Friday, September 9, 2016

Deadly Old Disease is Rising Again from Siberian Graveyards

Via mysteriousuniverse.org by Paul Seaburn

The news from Siberia keeps getting worse. Melting permafrost is causing underground methane pockets to either implode or explode into giant, ever-expanding, ground consuming craters. Melting permafrost thawed out dead reindeer and woke up the anthrax that killed them, spreading the disease among herders. Now, melting permafrost is causing erosion in the graveyards of a town partially wiped out in the 1890s by an outbreak of smallpox, potentially unleashing the disease again. Besides the location, is there a common theme here?

The Siberian Times reports that researchers from the Virology and Biotechnology Center in Novosibirsk have been dispatched to Salekhard, a town in Yamalo-Nenets Autonomous Okrug on the Arctic Circle to investigate cemeteries suffering from such serious erosion that graves are opening and dead bodies are being exposed … bodies whose bones show the telltale sores of smallpox infection.


According to Boris Kershengolts, deputy director for research at the Institute for Biological Problems of Cryolithozone, the area was hit by a major smallpox epidemic in the 1890s which killed at least 40 percent of the townspeople. Victims were buried in the upper layer of permafrost on the bank of the Kolyma River. Unfortunately, the recent combination of melting permafrost and flooding has caused the Kolyma’s bank to erode and open up the graves.

Initial reports on preliminary analysis of the bones say that only fragments of smallpox DNA have been found in the graves, not actual surviving smallpox viruses. However, this is not the first time smallpox fragments have been found in melting areas of Siberia – stories of smallpox victims in thawing graveyards date back to 1993 and mummies of smallpox victims were allegedly unearthed in 2002. Throw in the fact that smallpox vaccinations have stopped since the disease was eradicated from the wild in 1980 and you’ve got the potential for another epidemic disaster.
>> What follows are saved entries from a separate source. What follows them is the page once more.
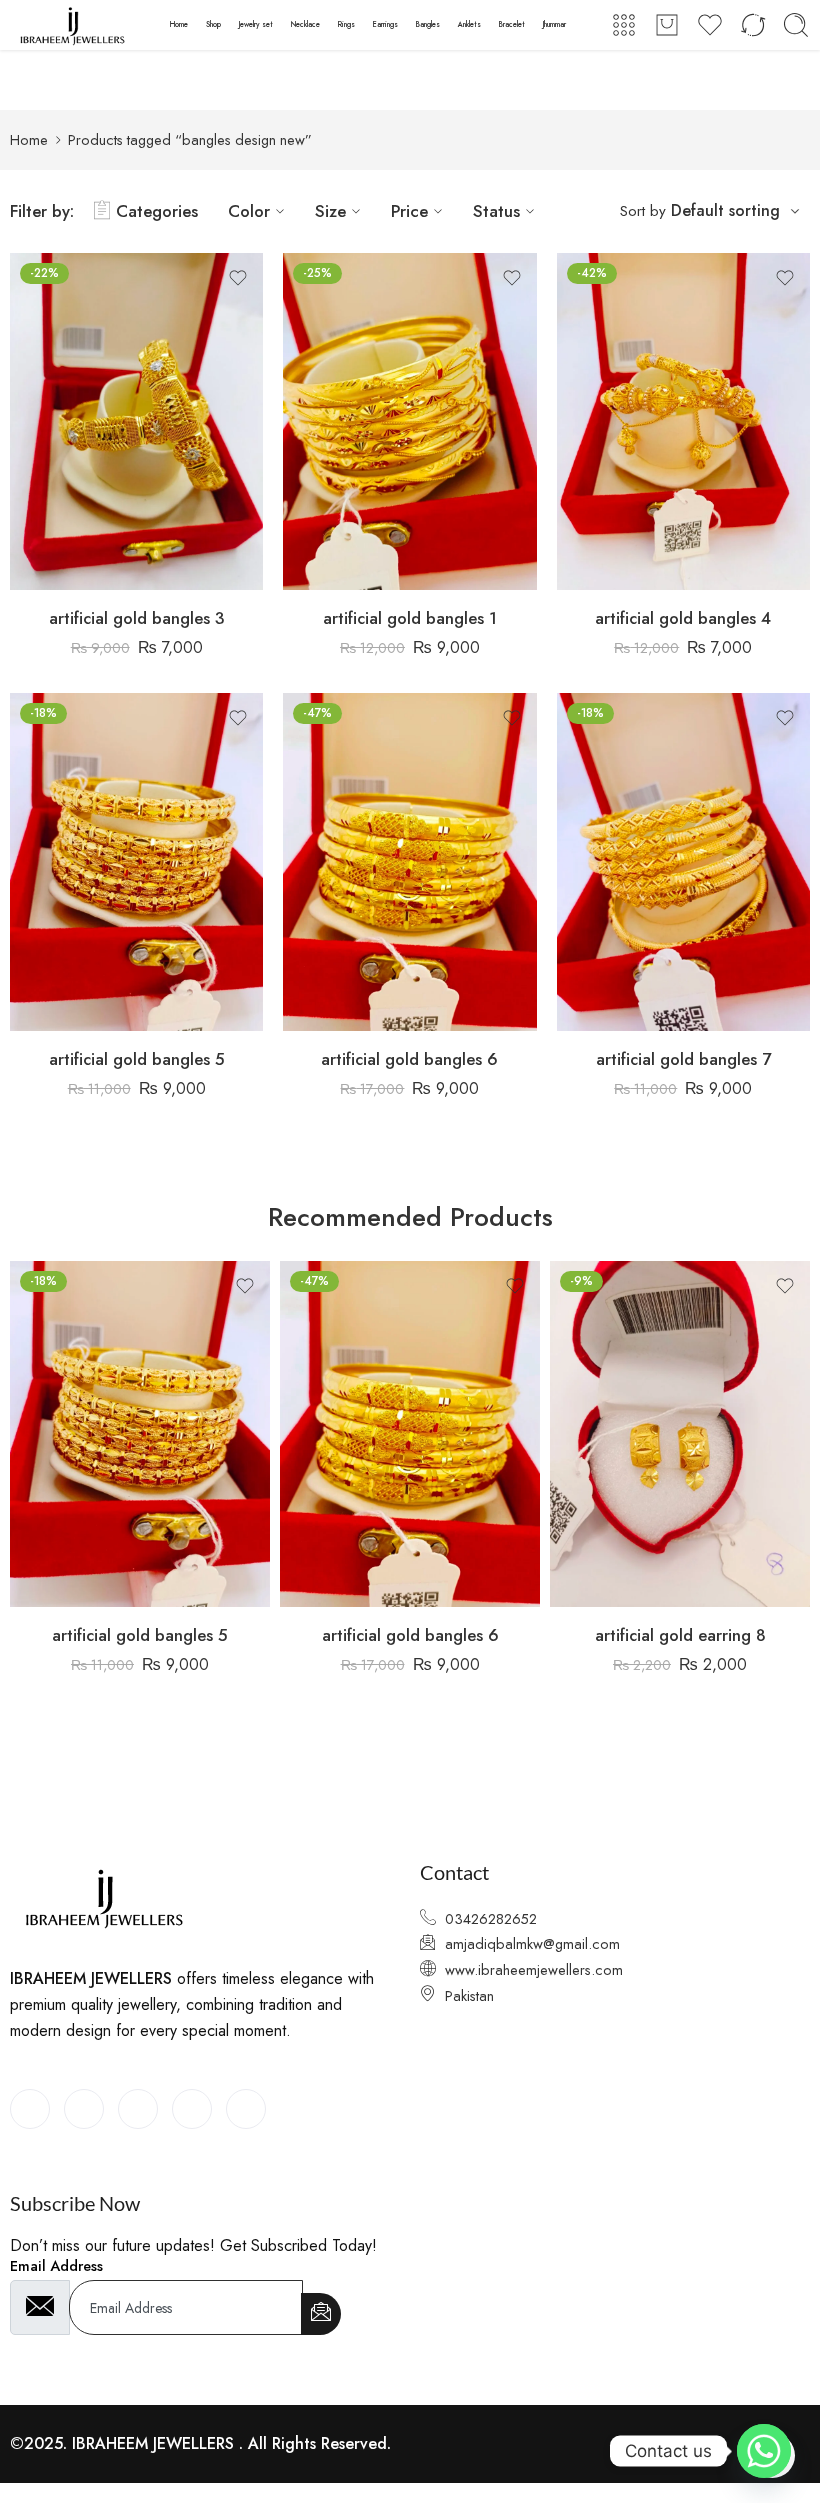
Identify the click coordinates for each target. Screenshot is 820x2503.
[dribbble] (192, 2109)
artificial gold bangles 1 (410, 618)
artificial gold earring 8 (680, 1635)
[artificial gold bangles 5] (136, 862)
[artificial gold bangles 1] (409, 422)
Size (330, 211)
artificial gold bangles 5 (137, 1059)
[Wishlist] (238, 278)
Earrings (385, 24)
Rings (346, 24)
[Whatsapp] (764, 2451)
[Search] (796, 25)
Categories (157, 211)
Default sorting (725, 210)
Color (249, 211)
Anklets (469, 24)
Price (409, 211)
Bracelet (512, 24)
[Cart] (667, 25)
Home (179, 24)
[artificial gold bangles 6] (409, 862)
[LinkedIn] (138, 2109)
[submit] (321, 2314)
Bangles (428, 24)
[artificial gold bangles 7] (683, 862)
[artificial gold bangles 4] (683, 422)
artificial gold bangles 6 (409, 1059)
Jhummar (554, 24)
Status (496, 211)
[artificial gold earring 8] (680, 1434)
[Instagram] (246, 2109)
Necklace (305, 24)
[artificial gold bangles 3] (136, 422)
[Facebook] (30, 2109)
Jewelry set (256, 24)
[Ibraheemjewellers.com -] (77, 25)
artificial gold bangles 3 (137, 618)
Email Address (56, 2266)
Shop (213, 24)
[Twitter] (84, 2109)
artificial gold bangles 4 (683, 618)
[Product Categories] (624, 25)
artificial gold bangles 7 (683, 1059)
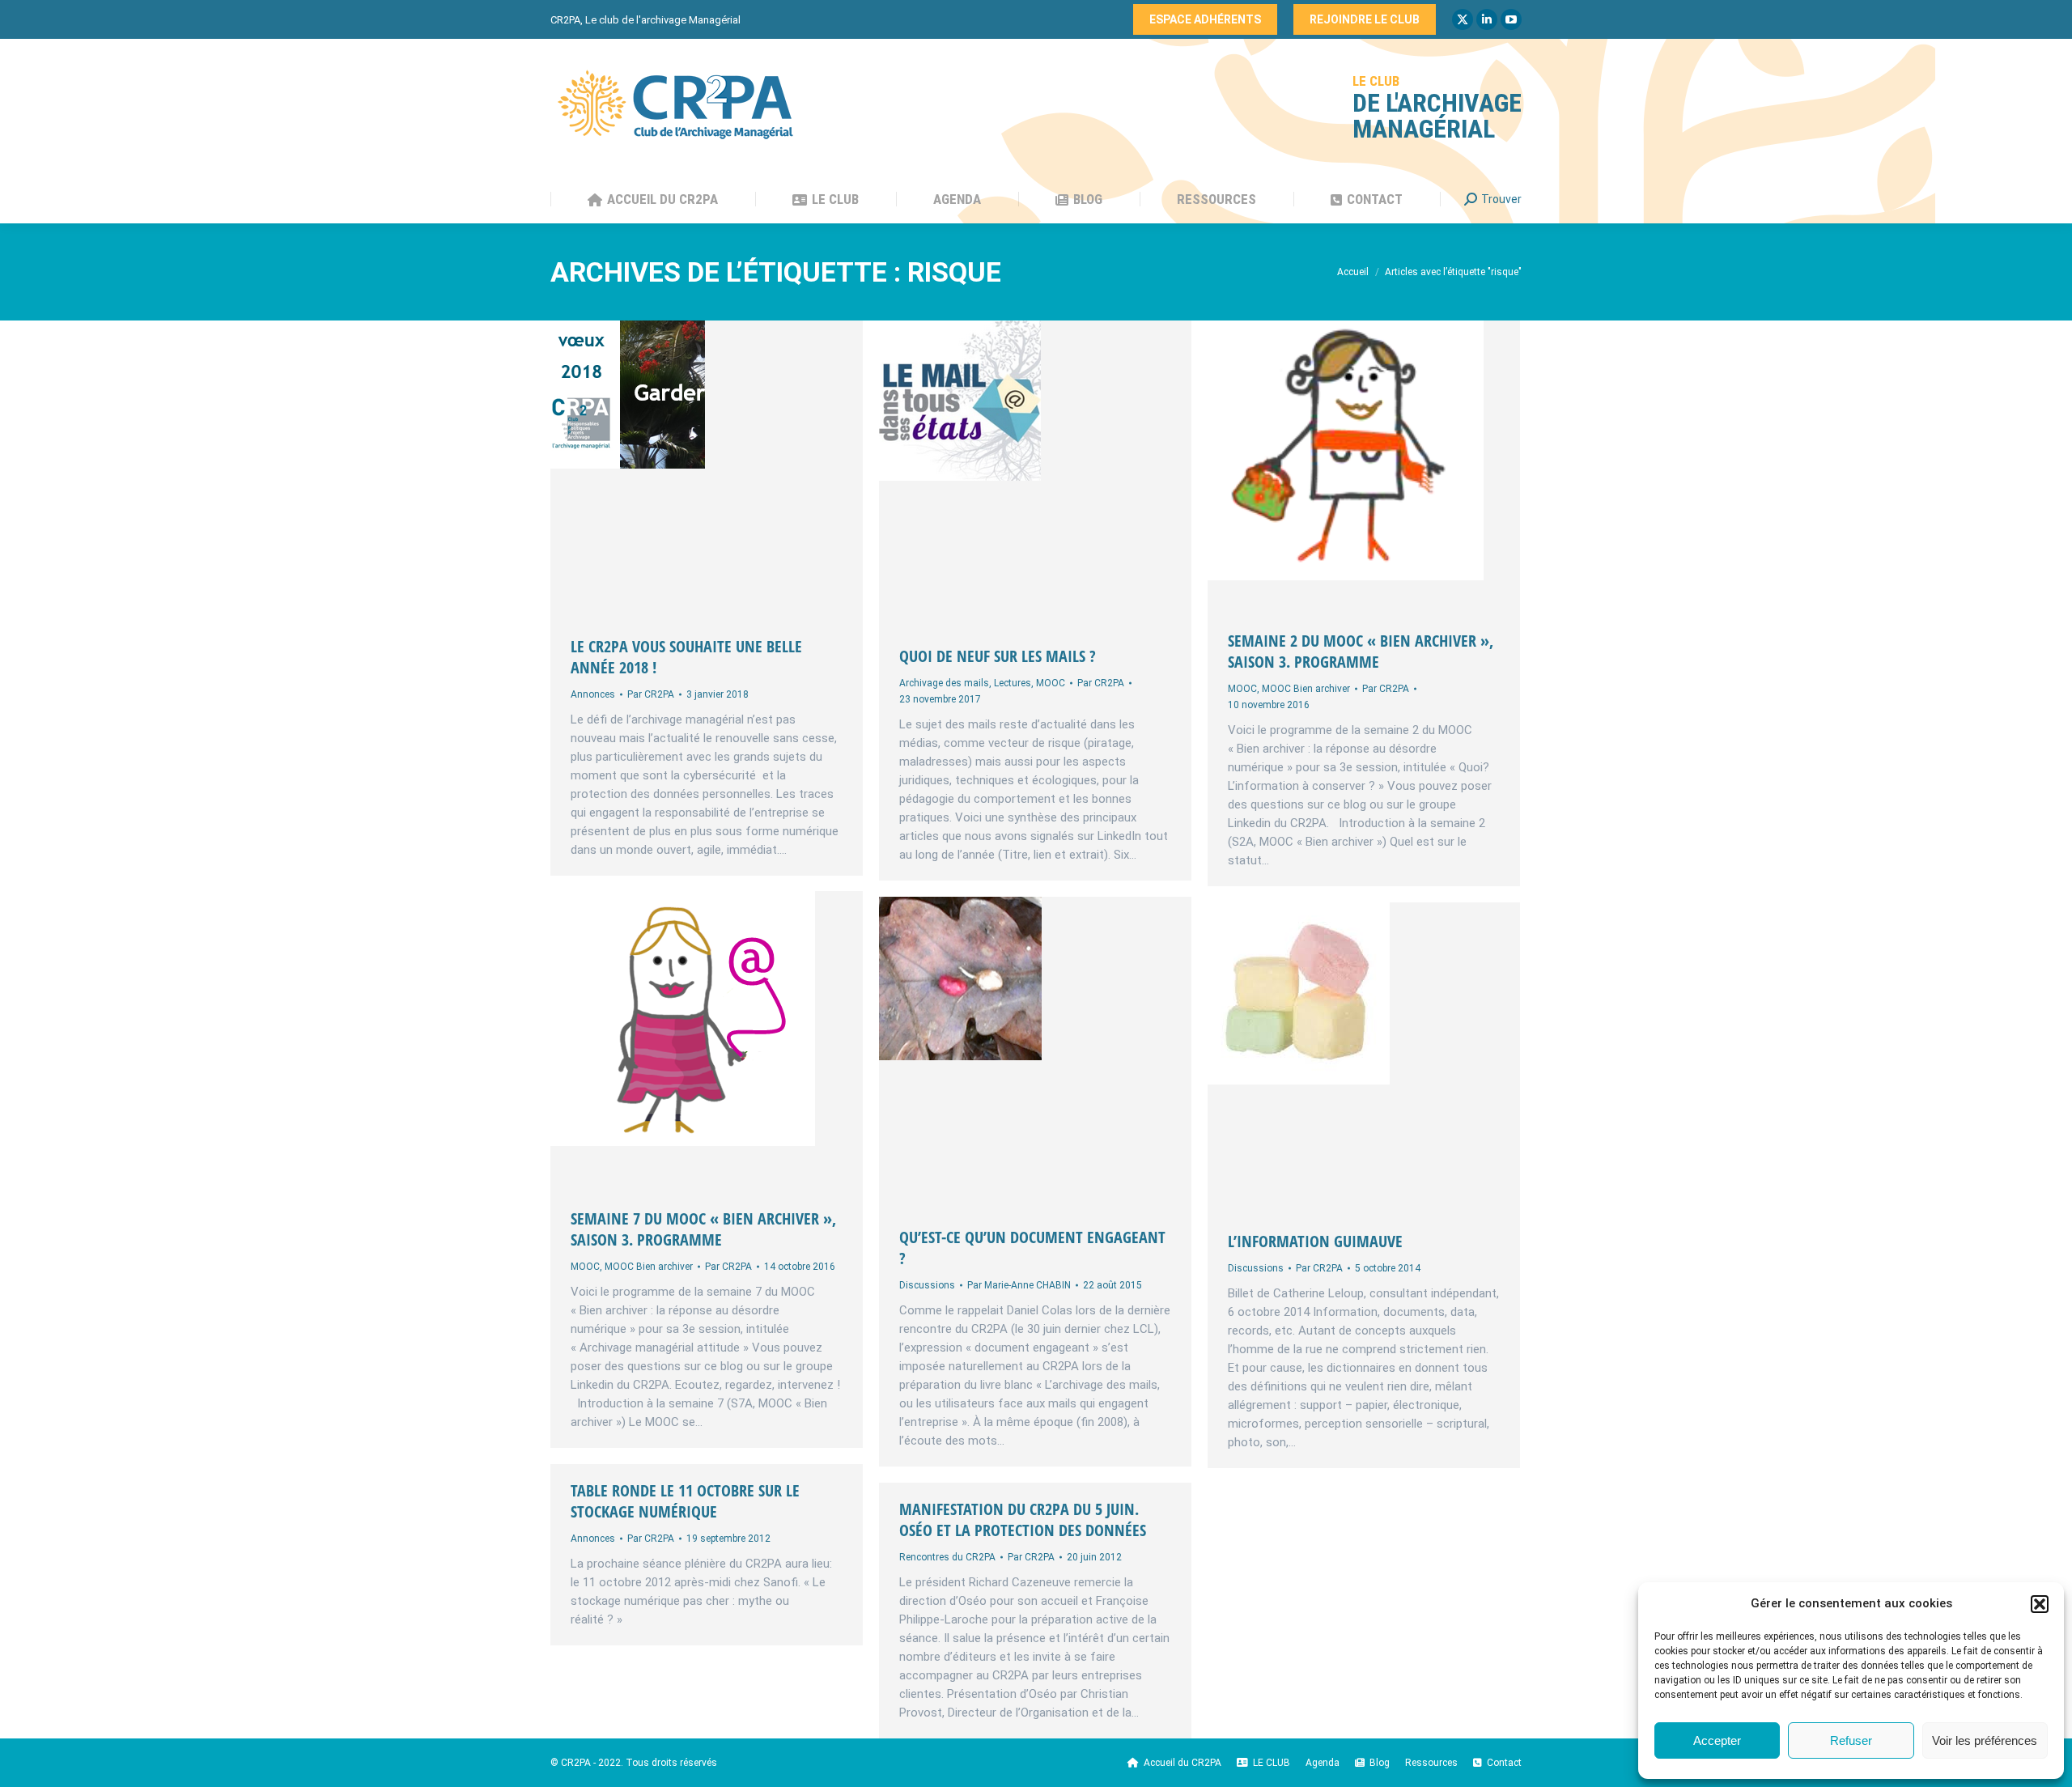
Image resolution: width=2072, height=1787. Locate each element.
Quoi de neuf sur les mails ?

Microbiologist Sergey Netesov from Novosibirsk State University says people should stay away from fenced-off graveyards and burial sites where smallpox and anthrax victims may have been uncovered, but the real danger spots are areas where money is more important than health concerns — mines and oil fields.

It is a recipe for disaster. If you start having industrial exploration, people will start to move around the deep permafrost layers. Through mining and drilling, those old layers will be penetrated and this is where the danger is coming from. If it is true that these viruses survive in the same way those amoeba viruses survive, then smallpox is not eradicated from the planet – only the surface.

Has the story of smallpox gone a full circle? Nestov found fragments of smallpox in animals killed in the 1890 epidemic and investigated a case in the 1990s when a Siberian milkmaid caught what appeared to be cowpox from cattle.

And since people are not vaccinated anymore, it is possible, as was once the case, that there will be a new transition of the virus from animals to humans. This probability is non-zero. Once it has been happened in history, it may happen again.

Dr. Donald A. Henderson, a leader in the eradication of smallpox, died just last week. Who will take his place? Do we need a doctor, a microbiologist, a climate change specialist or someone with the power to stop mining and energy companies?